- Records shown:
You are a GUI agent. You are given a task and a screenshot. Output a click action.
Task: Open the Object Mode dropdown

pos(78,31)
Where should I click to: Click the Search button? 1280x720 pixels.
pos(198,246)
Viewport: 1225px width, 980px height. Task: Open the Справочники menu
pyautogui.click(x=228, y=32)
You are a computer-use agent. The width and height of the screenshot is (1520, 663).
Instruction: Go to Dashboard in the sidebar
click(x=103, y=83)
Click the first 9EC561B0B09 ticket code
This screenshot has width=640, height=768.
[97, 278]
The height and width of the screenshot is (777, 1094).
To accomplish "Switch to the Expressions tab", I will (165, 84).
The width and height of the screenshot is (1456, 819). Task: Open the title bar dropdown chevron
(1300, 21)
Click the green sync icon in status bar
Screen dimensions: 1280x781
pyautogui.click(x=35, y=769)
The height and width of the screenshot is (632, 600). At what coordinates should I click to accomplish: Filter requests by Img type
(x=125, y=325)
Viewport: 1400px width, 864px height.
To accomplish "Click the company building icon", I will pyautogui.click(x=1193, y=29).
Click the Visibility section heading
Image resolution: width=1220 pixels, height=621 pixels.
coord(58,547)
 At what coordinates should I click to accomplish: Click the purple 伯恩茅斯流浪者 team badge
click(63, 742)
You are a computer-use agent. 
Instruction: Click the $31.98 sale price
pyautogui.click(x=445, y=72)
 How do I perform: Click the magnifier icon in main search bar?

- Required work: A complete and exact repetition of the entries is required.

- Output below:
You are a GUI agent. You are given a task and a screenshot. Output a click action.
Task: Open the Object Mode dropdown

pos(78,31)
Where should I click to: Click the Search button? 1280x720 pixels.
pos(198,246)
Viewport: 1225px width, 980px height. Task: Open the Справочники menu
pyautogui.click(x=228, y=32)
You are a computer-use agent. The width and height of the screenshot is (1520, 663).
Instruction: Go to Dashboard in the sidebar
click(x=103, y=83)
Click the first 9EC561B0B09 ticket code
This screenshot has width=640, height=768.
[97, 278]
The height and width of the screenshot is (777, 1094).
To accomplish "Switch to the Expressions tab", I will (165, 84).
The width and height of the screenshot is (1456, 819). Task: Open the title bar dropdown chevron
(1300, 21)
Click the green sync icon in status bar
Screen dimensions: 1280x781
pyautogui.click(x=35, y=769)
The height and width of the screenshot is (632, 600). At what coordinates should I click to accomplish: Filter requests by Img type
(x=125, y=325)
Viewport: 1400px width, 864px height.
To accomplish "Click the company building icon", I will pyautogui.click(x=1193, y=29).
Click the Visibility section heading
Image resolution: width=1220 pixels, height=621 pixels.
coord(58,547)
 At what coordinates should I click to accomplish: Click the purple 伯恩茅斯流浪者 team badge
click(63, 742)
You are a computer-use agent. 
Instruction: Click the $31.98 sale price
pyautogui.click(x=445, y=72)
 How do I perform: Click the magnifier icon in main search bar?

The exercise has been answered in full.